= Kumbha (month) =

Month in Indian lunisolar calendars

Kumbha is a month in the Indian solar calendar. It corresponds to the zodiacal sign of Aquarius, and overlaps with about the second half of February and about the first half of March in the Gregorian calendar.

In Vedic texts, the Kumbha month is called Tapas (IAST: Tapas), but in these ancient texts it has no zodiacal associations. The solar month of Kumbha overlaps with its lunar month Phalguna, in Hindu lunisolar calendars. The Kumbha marks the end of winter for the Indian subcontinent. It is preceded by the solar month of Makara, and followed by the solar month of Mīna. The solar month is significant because it inspires the name of the 12-year cycled Kumbha Mela, where Hindu pilgrims gather by tens of millions to one of four pilgrimage sites, in the weeks before it starts.

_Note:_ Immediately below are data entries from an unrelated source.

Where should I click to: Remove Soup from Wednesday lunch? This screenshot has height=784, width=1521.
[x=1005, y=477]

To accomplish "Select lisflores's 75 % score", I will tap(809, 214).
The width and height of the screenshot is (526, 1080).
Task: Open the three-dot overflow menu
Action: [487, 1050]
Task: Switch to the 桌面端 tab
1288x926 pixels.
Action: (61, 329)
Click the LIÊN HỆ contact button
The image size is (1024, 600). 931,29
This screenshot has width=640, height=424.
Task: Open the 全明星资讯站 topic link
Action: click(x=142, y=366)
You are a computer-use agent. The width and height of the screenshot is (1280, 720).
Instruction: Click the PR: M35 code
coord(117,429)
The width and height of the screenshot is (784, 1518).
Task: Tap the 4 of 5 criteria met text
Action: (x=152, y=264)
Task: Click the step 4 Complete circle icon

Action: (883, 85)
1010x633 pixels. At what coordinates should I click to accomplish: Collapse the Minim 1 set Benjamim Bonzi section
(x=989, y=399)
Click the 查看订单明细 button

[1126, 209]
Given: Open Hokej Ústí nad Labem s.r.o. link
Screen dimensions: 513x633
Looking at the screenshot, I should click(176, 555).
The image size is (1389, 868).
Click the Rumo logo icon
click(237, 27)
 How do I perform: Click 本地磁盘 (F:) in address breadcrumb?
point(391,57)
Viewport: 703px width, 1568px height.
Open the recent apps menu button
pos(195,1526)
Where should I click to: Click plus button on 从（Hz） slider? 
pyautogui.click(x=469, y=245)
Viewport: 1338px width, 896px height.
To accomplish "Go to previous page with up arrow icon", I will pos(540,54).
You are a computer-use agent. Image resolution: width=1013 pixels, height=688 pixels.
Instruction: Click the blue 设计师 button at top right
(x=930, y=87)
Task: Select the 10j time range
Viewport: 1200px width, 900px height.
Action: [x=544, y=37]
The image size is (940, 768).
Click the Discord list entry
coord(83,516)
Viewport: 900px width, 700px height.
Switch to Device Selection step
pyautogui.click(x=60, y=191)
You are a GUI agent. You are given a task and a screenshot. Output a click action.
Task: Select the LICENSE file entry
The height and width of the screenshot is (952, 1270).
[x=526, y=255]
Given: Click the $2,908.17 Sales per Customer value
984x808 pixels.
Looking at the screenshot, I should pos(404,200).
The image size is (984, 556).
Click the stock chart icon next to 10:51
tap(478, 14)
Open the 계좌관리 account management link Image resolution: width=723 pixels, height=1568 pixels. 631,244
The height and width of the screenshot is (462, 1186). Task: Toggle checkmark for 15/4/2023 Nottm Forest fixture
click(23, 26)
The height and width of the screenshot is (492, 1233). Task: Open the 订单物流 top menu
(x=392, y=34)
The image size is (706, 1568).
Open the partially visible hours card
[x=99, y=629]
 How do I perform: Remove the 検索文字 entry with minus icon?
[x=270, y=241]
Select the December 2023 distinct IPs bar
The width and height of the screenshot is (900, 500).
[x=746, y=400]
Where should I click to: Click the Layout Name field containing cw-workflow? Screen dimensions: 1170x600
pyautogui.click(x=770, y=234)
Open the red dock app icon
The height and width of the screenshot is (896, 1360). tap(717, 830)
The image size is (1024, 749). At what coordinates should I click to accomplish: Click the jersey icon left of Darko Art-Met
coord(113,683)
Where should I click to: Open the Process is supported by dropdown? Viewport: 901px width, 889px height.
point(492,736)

The Kumbha month is called Masi in the Tamil Hindu calendar. The ancient and medieval era Sanskrit texts of India vary in their calculations about the duration of Kumbha, just like they do with other months. For example, the Surya Siddhanta calculates the duration of Kumbha to be 29 days, 19 hours, 41 minutes and 12 seconds. In contrast, the Arya Siddhanta calculates the duration of the Kumbha month to be 29 days, 19 hours, 24 minutes and 0 seconds.

Kumbha is also an astrological sign in Indian horoscope systems, corresponding to Aquarius (astrology).

Kumbha is also the sixth month in the Darian calendar for the planet Mars, when the Sun traverses the eastern sector of the constellation Aquarius as seen from Mars.